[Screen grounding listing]
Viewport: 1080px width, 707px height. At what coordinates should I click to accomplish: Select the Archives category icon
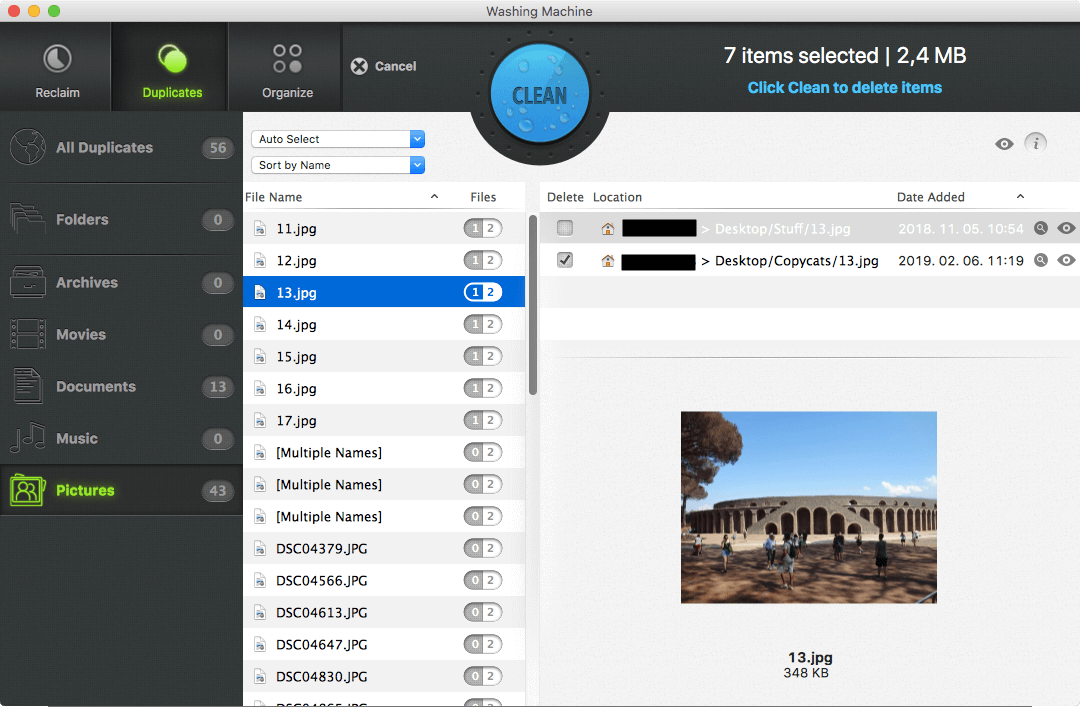click(x=27, y=283)
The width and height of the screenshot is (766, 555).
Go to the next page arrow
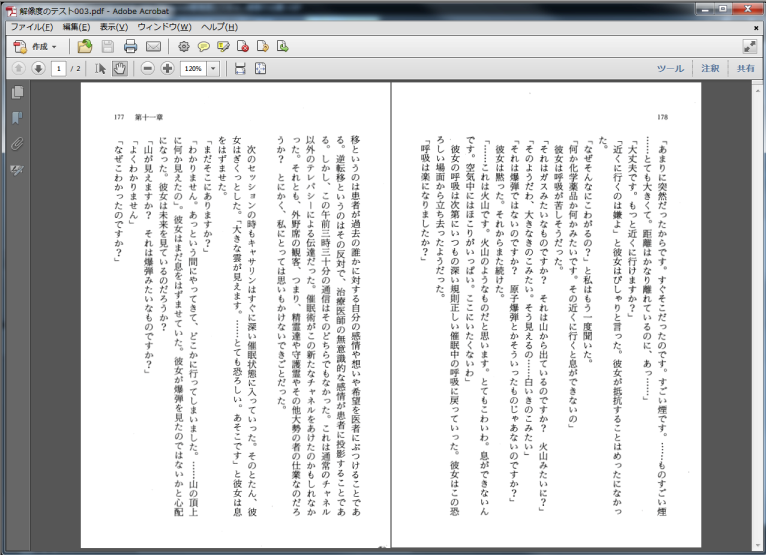[37, 68]
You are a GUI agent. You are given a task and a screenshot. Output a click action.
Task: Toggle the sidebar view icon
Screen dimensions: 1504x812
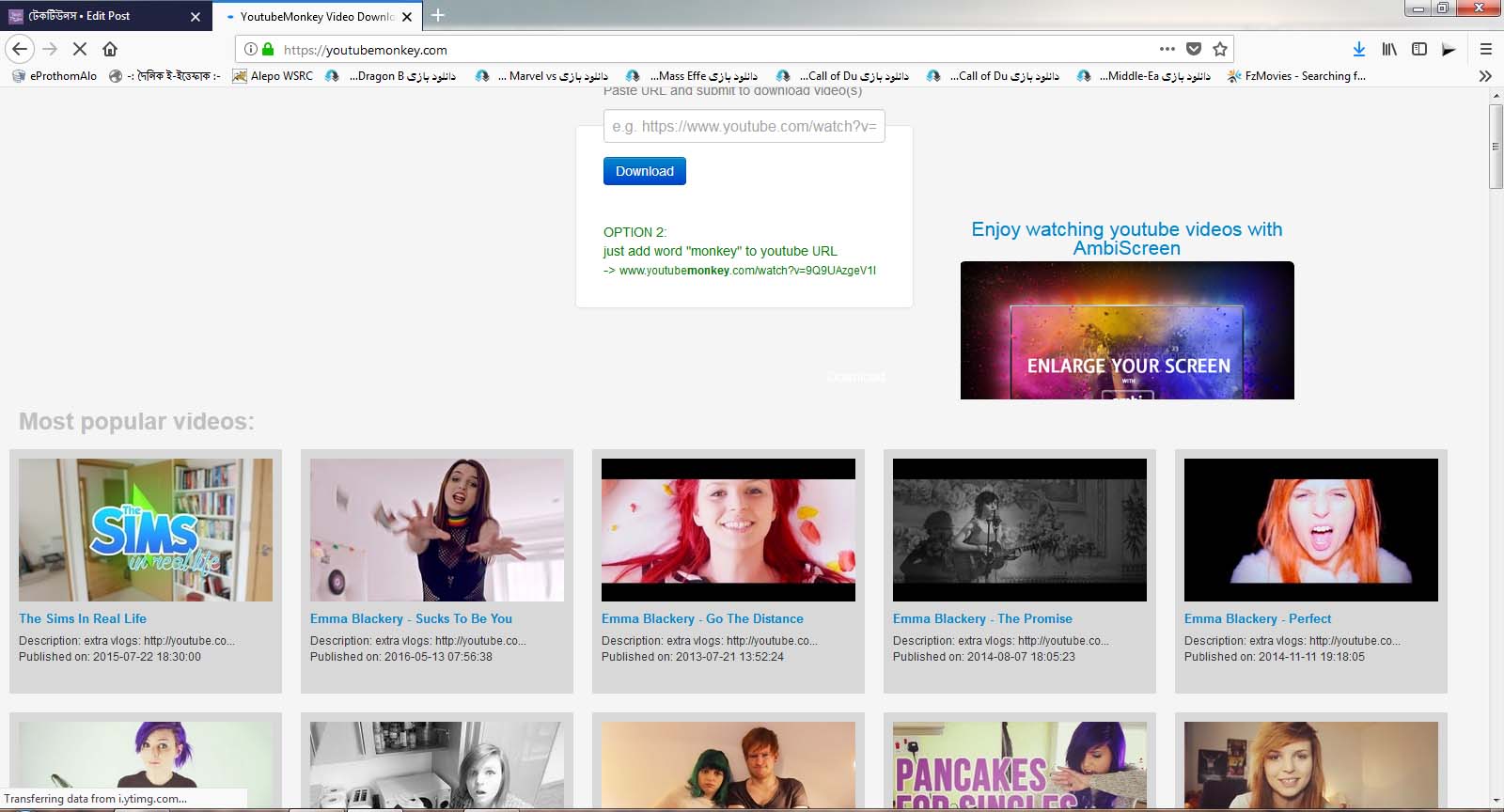click(x=1419, y=49)
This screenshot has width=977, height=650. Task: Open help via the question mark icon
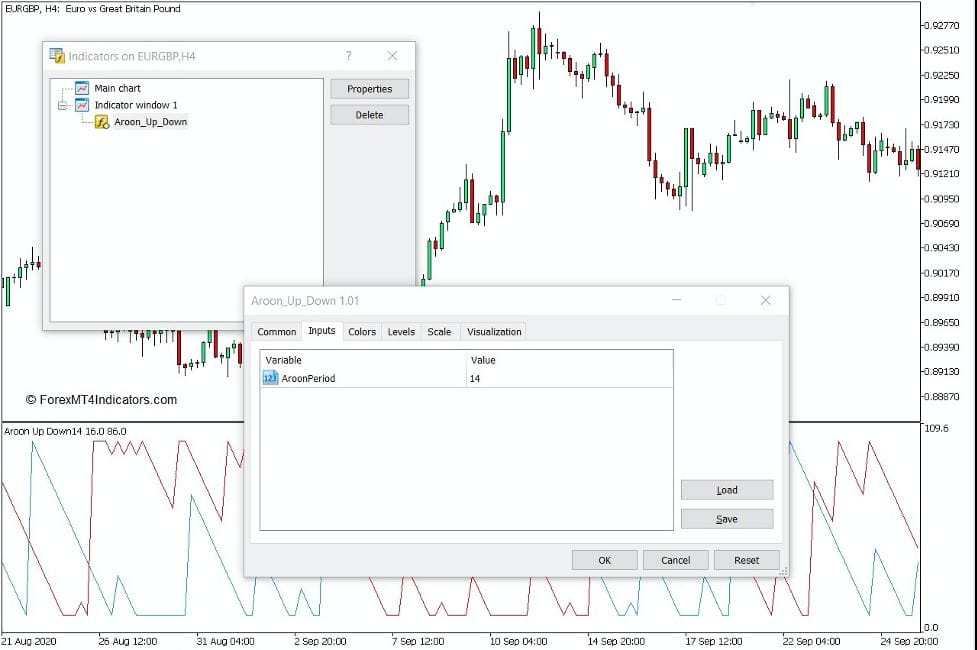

WHAT TO DO:
Rewrite the listing above, swapping every "icon" for "button" and changing nothing else. Omit the pictures.

WRITTEN RESPONSE:
Viewport: 1080px width, 707px height. At what coordinates should I click to accomplish: Select the Archives category button
click(x=27, y=283)
The width and height of the screenshot is (766, 555).
Go to the next page arrow
[37, 68]
You are a GUI agent. You are given a task and a screenshot. Output a click action.
Task: Toggle the sidebar view button
Screen dimensions: 1504x812
click(x=1419, y=49)
This screenshot has width=977, height=650. Task: Open help via the question mark button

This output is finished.